##### The data #####

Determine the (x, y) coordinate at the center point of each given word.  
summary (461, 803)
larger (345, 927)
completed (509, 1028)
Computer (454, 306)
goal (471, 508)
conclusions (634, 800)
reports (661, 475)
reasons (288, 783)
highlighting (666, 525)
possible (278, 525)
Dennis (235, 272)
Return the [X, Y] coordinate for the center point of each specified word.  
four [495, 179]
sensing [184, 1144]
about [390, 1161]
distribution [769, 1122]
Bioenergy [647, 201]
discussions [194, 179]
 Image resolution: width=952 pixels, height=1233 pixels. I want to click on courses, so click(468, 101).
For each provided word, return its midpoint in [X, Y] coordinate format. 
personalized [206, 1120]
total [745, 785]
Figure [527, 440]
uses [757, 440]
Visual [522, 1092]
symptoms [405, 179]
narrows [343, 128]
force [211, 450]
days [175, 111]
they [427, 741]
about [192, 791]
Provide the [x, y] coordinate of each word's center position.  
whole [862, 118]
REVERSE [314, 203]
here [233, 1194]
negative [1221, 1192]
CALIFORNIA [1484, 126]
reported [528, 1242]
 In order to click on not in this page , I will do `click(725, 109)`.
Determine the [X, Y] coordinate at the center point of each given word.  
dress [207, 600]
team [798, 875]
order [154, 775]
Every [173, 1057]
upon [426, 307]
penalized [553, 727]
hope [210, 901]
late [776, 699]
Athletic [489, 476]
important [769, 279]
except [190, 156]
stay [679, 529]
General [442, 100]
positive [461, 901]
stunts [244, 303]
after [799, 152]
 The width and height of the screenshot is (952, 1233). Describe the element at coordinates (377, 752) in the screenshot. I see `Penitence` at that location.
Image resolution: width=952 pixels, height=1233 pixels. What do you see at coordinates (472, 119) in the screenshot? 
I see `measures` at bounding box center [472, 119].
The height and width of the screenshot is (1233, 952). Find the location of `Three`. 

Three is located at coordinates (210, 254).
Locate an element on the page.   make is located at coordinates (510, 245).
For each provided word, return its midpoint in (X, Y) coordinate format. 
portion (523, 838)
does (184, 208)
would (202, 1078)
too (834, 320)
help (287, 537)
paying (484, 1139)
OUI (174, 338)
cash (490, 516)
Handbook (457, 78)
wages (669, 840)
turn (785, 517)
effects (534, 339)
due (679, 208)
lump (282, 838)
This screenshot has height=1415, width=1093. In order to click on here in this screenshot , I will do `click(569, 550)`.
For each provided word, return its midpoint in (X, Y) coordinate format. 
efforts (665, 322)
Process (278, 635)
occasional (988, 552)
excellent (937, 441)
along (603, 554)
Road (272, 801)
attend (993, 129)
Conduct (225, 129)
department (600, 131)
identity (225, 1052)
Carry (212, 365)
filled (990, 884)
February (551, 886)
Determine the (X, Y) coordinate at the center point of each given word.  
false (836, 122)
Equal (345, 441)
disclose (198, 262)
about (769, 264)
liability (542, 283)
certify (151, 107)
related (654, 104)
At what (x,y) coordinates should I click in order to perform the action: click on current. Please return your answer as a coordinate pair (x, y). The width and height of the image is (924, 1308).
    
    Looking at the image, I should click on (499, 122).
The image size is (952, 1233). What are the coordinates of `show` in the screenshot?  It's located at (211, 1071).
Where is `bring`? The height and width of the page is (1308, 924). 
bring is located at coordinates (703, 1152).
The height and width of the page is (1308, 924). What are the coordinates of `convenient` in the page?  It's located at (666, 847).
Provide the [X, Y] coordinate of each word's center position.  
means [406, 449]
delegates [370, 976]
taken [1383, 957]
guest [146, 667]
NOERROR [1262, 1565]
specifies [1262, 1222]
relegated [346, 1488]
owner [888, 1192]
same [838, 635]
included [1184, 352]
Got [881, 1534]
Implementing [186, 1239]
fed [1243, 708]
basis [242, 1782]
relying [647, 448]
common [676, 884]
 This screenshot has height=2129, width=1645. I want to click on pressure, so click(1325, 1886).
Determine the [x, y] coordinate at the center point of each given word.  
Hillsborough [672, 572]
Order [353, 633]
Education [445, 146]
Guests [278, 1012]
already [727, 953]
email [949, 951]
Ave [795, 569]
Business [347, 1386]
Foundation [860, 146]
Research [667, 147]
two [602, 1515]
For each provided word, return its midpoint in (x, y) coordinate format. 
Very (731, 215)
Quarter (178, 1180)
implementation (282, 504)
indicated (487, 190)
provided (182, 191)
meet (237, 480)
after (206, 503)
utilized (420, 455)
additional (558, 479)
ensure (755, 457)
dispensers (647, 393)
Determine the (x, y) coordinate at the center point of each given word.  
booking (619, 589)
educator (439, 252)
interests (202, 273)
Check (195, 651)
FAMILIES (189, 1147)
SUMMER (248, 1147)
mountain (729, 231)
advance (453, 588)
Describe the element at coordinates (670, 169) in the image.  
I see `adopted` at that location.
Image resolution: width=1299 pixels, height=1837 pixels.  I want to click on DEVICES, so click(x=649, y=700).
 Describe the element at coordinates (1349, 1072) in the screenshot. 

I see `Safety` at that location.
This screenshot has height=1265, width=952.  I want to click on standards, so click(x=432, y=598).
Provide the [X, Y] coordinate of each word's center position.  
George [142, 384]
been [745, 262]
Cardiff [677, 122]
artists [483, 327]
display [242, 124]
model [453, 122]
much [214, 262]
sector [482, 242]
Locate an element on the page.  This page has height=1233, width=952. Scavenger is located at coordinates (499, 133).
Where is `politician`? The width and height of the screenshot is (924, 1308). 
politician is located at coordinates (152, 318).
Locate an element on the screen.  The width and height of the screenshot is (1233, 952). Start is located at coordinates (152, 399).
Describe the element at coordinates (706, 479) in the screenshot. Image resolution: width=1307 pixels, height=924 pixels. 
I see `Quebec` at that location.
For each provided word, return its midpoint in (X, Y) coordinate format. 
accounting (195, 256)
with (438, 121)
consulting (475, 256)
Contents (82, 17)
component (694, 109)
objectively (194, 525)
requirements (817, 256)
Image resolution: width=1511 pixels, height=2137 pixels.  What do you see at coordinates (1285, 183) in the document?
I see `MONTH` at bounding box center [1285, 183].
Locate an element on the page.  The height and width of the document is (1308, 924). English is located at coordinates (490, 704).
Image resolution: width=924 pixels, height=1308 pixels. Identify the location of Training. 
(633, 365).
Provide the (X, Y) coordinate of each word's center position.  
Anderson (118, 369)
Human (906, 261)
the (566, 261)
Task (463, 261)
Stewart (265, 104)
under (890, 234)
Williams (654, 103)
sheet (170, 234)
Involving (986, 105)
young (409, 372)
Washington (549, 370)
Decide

#####

To be done —
Rewrite all the items above, changing every "center point" to "middle" and leaving everything else as it is.

Solution to this task —
Determine the (x, y) coordinate at the middle of each given word.  
summary (461, 803)
larger (345, 927)
completed (509, 1028)
Computer (454, 306)
goal (471, 508)
conclusions (634, 800)
reports (661, 475)
reasons (288, 783)
highlighting (666, 525)
possible (278, 525)
Dennis (235, 272)
Return the [X, Y] coordinate for the middle of each specified word.  
four [495, 179]
sensing [184, 1144]
about [390, 1161]
distribution [769, 1122]
Bioenergy [647, 201]
discussions [194, 179]
 Image resolution: width=952 pixels, height=1233 pixels. I want to click on courses, so click(468, 101).
For each provided word, return its midpoint in [X, Y] coordinate format. 
personalized [206, 1120]
total [745, 785]
Figure [527, 440]
uses [757, 440]
Visual [522, 1092]
symptoms [405, 179]
narrows [343, 128]
force [211, 450]
days [175, 111]
they [427, 741]
about [192, 791]
Provide the [x, y] coordinate of each word's center position.  
whole [862, 118]
REVERSE [314, 203]
here [233, 1194]
negative [1221, 1192]
CALIFORNIA [1484, 126]
reported [528, 1242]
 In order to click on not in this page , I will do `click(725, 109)`.
Determine the [X, Y] coordinate at the middle of each given word.  
dress [207, 600]
team [798, 875]
order [154, 775]
Every [173, 1057]
upon [426, 307]
penalized [553, 727]
hope [210, 901]
late [776, 699]
Athletic [489, 476]
important [769, 279]
except [190, 156]
stay [679, 529]
General [442, 100]
positive [461, 901]
stunts [244, 303]
after [799, 152]
 The width and height of the screenshot is (952, 1233). Describe the element at coordinates (377, 752) in the screenshot. I see `Penitence` at that location.
Image resolution: width=952 pixels, height=1233 pixels. What do you see at coordinates (472, 119) in the screenshot? 
I see `measures` at bounding box center [472, 119].
The height and width of the screenshot is (1233, 952). Find the location of `Three`. 

Three is located at coordinates (210, 254).
Locate an element on the page.   make is located at coordinates (510, 245).
For each provided word, return its midpoint in (X, Y) coordinate format. 
portion (523, 838)
does (184, 208)
would (202, 1078)
too (834, 320)
help (287, 537)
paying (484, 1139)
OUI (174, 338)
cash (490, 516)
Handbook (457, 78)
wages (669, 840)
turn (785, 517)
effects (534, 339)
due (679, 208)
lump (282, 838)
This screenshot has height=1415, width=1093. In order to click on here in this screenshot , I will do `click(569, 550)`.
For each provided word, return its midpoint in (X, Y) coordinate format. 
efforts (665, 322)
Process (278, 635)
occasional (988, 552)
excellent (937, 441)
along (603, 554)
Road (272, 801)
attend (993, 129)
Conduct (225, 129)
department (600, 131)
identity (225, 1052)
Carry (212, 365)
filled (990, 884)
February (551, 886)
Determine the (X, Y) coordinate at the middle of each given word.  
false (836, 122)
Equal (345, 441)
disclose (198, 262)
about (769, 264)
liability (542, 283)
certify (151, 107)
related (654, 104)
At what (x,y) coordinates should I click in order to perform the action: click on current. Please return your answer as a coordinate pair (x, y). The width and height of the image is (924, 1308).
    
    Looking at the image, I should click on (499, 122).
The image size is (952, 1233). What are the coordinates of `show` in the screenshot?  It's located at (211, 1071).
Where is `bring`? The height and width of the page is (1308, 924). 
bring is located at coordinates (703, 1152).
The height and width of the page is (1308, 924). What are the coordinates of `convenient` in the page?  It's located at (666, 847).
Provide the [X, Y] coordinate of each word's center position.  
means [406, 449]
delegates [370, 976]
taken [1383, 957]
guest [146, 667]
NOERROR [1262, 1565]
specifies [1262, 1222]
relegated [346, 1488]
owner [888, 1192]
same [838, 635]
included [1184, 352]
Got [881, 1534]
Implementing [186, 1239]
fed [1243, 708]
basis [242, 1782]
relying [647, 448]
common [676, 884]
 This screenshot has height=2129, width=1645. I want to click on pressure, so click(1325, 1886).
Determine the [x, y] coordinate at the middle of each given word.  
Hillsborough [672, 572]
Order [353, 633]
Education [445, 146]
Guests [278, 1012]
already [727, 953]
email [949, 951]
Ave [795, 569]
Business [347, 1386]
Foundation [860, 146]
Research [667, 147]
two [602, 1515]
For each provided word, return its midpoint in (x, y) coordinate format. 
Very (731, 215)
Quarter (178, 1180)
implementation (282, 504)
indicated (487, 190)
provided (182, 191)
meet (237, 480)
after (206, 503)
utilized (420, 455)
additional (558, 479)
ensure (755, 457)
dispensers (647, 393)
Determine the (x, y) coordinate at the middle of each given word.  
booking (619, 589)
educator (439, 252)
interests (202, 273)
Check (195, 651)
FAMILIES (189, 1147)
SUMMER (248, 1147)
mountain (729, 231)
advance (453, 588)
Describe the element at coordinates (670, 169) in the image.  
I see `adopted` at that location.
Image resolution: width=1299 pixels, height=1837 pixels.  I want to click on DEVICES, so click(x=649, y=700).
 Describe the element at coordinates (1349, 1072) in the screenshot. 

I see `Safety` at that location.
This screenshot has height=1265, width=952.  I want to click on standards, so click(x=432, y=598).
Provide the [X, Y] coordinate of each word's center position.  
George [142, 384]
been [745, 262]
Cardiff [677, 122]
artists [483, 327]
display [242, 124]
model [453, 122]
much [214, 262]
sector [482, 242]
Locate an element on the page.  This page has height=1233, width=952. Scavenger is located at coordinates (499, 133).
Where is `politician`? The width and height of the screenshot is (924, 1308). 
politician is located at coordinates (152, 318).
Locate an element on the screen.  The width and height of the screenshot is (1233, 952). Start is located at coordinates (152, 399).
Describe the element at coordinates (706, 479) in the screenshot. Image resolution: width=1307 pixels, height=924 pixels. 
I see `Quebec` at that location.
For each provided word, return its midpoint in (X, Y) coordinate format. 
accounting (195, 256)
with (438, 121)
consulting (475, 256)
Contents (82, 17)
component (694, 109)
objectively (194, 525)
requirements (817, 256)
Image resolution: width=1511 pixels, height=2137 pixels.  What do you see at coordinates (1285, 183) in the document?
I see `MONTH` at bounding box center [1285, 183].
Locate an element on the page.  The height and width of the document is (1308, 924). English is located at coordinates (490, 704).
Image resolution: width=924 pixels, height=1308 pixels. Identify the location of Training. 
(633, 365).
Provide the (X, Y) coordinate of each word's center position.  
Anderson (118, 369)
Human (906, 261)
the (566, 261)
Task (463, 261)
Stewart (265, 104)
under (890, 234)
Williams (654, 103)
sheet (170, 234)
Involving (986, 105)
young (409, 372)
Washington (549, 370)
Decide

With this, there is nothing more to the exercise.